The Russia-Ukraine war also factored into the planning, with an emphasis on being able to shield command and control sites from targeting or put them on the move to evade detection, Williams said.
Military officials declined to detail specific territorial areas of focus for security reasons. However, the scenarios dealt with how ground forces would defend the whole of the alliance, officials said.
The commanders had to grapple with not only large-scale combat operations but also the ripple effects: thousands of displaced civilians, prisoners of war, high casualty numbers and resupply of troops in far-flung places, military officials said.
“The thing we need to really get out of exercise like this is the human element,” said Group Captain Michael Dutton, a Royal Air Force officer who serves as head of operational planning at Brunssum. “It’s learning to work together.”
The key to bringing it all together rests on allied commanders being able see eye to eye, anticipating how their counterpart thinks in a fast-moving battle, he said.
Dutton likened Avenger Triad 24 to how a football team builds chemistry through practice. A quarterback, receivers and offensive line can be great individually but fail on the field without putting in the “sets and reps,” he said.
“What’s really difficult is anticipating what your (allied counterpart) is going to do, understanding how they think,” Dutton said. “Because as soon as we get into contact with the enemy, you know the plan is going to have to adapt based on what we see.”
Dutton described their chemistry now as being in early season form and working toward playoff readiness.
Williams said initial takeaways center on stamping out the chances for miscommunication between headquarters and multinational corps that command troops in the field.
“We are doing things like corps passage of lines, which we haven’t done in a long time,” Williams said.
Passage of lines, or the movement of large units past each other on the battlefield, creates the potential for mishaps if there is operational confusion and mixed messages, Williams said.

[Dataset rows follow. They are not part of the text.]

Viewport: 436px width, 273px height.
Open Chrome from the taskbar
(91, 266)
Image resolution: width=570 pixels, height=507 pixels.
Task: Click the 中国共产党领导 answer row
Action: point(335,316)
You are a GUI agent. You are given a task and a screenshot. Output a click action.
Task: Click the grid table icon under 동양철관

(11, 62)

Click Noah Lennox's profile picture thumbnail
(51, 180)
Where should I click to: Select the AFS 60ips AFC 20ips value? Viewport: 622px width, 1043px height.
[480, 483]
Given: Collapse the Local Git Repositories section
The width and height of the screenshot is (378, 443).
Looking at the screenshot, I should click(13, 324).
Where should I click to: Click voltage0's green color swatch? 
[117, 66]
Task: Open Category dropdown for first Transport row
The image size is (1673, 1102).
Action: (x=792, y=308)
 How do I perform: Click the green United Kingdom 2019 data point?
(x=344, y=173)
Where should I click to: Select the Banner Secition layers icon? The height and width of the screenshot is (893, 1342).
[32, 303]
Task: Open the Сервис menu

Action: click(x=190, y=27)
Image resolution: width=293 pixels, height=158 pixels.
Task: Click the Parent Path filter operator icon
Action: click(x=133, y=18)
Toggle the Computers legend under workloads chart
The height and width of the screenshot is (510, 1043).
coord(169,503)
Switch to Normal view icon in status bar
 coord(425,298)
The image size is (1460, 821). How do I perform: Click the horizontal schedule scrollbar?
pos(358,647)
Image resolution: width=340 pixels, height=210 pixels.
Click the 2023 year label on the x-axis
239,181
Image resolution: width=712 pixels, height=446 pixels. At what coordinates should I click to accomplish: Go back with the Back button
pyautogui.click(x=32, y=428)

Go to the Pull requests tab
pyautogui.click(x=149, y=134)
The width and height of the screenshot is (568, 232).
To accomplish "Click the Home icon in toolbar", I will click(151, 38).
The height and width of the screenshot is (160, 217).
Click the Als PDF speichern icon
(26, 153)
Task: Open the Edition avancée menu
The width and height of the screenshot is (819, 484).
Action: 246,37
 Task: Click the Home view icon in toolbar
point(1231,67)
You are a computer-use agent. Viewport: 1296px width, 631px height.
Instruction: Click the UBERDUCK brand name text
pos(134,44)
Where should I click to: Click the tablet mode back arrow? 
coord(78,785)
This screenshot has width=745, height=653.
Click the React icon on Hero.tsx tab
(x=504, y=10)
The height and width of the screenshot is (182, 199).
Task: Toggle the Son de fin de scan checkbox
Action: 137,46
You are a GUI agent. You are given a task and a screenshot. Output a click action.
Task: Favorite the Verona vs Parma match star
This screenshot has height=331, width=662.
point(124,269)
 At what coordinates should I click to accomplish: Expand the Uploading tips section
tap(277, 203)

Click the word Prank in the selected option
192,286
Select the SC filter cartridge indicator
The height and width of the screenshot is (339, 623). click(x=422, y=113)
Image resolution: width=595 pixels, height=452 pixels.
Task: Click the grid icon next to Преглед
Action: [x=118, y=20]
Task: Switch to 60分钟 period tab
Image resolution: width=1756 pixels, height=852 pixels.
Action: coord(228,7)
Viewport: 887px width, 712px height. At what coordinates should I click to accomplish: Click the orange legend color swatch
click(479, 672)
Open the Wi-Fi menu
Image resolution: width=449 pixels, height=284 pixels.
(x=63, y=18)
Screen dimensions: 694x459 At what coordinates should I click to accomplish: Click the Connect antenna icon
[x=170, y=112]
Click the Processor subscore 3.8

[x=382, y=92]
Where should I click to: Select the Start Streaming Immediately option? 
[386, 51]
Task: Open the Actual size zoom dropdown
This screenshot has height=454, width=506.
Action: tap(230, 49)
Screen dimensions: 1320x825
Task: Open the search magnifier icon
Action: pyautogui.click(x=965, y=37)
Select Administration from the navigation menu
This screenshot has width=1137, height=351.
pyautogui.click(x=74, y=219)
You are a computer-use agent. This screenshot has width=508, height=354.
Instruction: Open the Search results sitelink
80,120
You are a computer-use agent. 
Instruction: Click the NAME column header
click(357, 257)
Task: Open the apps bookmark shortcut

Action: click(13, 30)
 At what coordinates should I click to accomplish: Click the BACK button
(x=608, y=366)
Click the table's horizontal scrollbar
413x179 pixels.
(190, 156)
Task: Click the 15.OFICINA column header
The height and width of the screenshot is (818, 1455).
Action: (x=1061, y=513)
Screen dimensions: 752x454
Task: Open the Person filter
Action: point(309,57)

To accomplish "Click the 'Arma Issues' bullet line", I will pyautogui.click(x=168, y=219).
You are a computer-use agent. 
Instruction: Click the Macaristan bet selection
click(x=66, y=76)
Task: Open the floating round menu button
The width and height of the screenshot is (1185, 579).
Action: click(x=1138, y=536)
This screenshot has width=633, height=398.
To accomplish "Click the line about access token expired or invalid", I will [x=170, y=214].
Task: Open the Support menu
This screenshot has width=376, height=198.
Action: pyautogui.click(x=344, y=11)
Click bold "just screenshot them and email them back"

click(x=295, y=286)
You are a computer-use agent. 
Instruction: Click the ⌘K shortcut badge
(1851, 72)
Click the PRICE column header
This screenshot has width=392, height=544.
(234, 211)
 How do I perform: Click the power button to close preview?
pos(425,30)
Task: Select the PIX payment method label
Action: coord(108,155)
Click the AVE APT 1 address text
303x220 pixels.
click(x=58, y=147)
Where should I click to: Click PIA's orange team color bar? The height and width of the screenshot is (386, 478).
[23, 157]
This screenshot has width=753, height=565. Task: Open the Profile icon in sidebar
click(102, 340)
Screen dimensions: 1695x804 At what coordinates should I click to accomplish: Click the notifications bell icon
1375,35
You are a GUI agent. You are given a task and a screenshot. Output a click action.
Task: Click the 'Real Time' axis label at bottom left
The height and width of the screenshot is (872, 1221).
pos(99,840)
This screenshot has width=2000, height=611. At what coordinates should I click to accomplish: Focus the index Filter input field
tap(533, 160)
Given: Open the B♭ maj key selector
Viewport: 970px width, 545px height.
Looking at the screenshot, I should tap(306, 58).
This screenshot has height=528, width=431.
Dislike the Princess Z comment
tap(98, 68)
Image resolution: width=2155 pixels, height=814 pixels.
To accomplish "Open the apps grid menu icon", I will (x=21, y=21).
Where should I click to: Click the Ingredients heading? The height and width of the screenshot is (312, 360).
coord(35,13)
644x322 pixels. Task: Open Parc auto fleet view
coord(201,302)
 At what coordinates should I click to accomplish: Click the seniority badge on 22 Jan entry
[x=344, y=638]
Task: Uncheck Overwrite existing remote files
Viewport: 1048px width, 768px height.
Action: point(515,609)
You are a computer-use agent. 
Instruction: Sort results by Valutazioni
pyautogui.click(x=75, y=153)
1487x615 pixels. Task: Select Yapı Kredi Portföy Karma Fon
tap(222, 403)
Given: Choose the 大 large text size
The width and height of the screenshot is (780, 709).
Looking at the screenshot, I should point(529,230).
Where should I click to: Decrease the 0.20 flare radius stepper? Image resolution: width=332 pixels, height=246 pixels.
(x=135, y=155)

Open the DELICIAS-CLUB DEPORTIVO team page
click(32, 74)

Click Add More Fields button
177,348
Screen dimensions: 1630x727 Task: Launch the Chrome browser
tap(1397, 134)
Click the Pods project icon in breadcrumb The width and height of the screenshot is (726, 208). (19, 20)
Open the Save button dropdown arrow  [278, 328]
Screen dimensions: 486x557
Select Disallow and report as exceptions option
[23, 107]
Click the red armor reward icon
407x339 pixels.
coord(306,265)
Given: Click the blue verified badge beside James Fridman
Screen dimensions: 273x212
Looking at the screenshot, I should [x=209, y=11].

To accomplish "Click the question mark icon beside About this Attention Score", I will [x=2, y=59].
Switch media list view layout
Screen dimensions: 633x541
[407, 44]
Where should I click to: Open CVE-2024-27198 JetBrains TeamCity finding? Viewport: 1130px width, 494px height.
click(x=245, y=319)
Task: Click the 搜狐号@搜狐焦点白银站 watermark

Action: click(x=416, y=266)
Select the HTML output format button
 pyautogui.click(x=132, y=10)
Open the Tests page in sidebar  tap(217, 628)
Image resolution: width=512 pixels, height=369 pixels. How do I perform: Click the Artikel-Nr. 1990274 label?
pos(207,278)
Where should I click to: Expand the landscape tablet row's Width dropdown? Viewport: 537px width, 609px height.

The expectation on USAREUR-AF is that it can synchronize higher command objectives down to the corps and tactical units on the front lines.
“The corps will fight this at the leading edge of the battlefield,” Williams said.
When it comes to resupply, allies are looking for any gaps in their planning assumptions and gaps in the logistical chain, said Col. William Laase, a top USAREUR-AF deputy.
“Knowing where our supplies are and how available they are at the point where we transition from competition to crisis is important,” he said. “And we’re learning that maybe we’re out of position in some of our aspects.”
Avenger Triad 24 operations were centered at Wiesbaden but stretched over large swaths of NATO territory. They involved numerous Army units in Germany and incorporated forces along NATO’s eastern flank and beyond.
Besides informing what the exercise participants did, the Russia-Ukraine war has reinforced the need to convey the magnitude of such large-scale fighting beyond the level of the combatants, Williams said.
“It’s going to cost a lot if we had to do this, in terms of our ability to prosecute it and informing our civilian masters about … the human cost,” he said. “It’s going to require steely-eyed resolve.”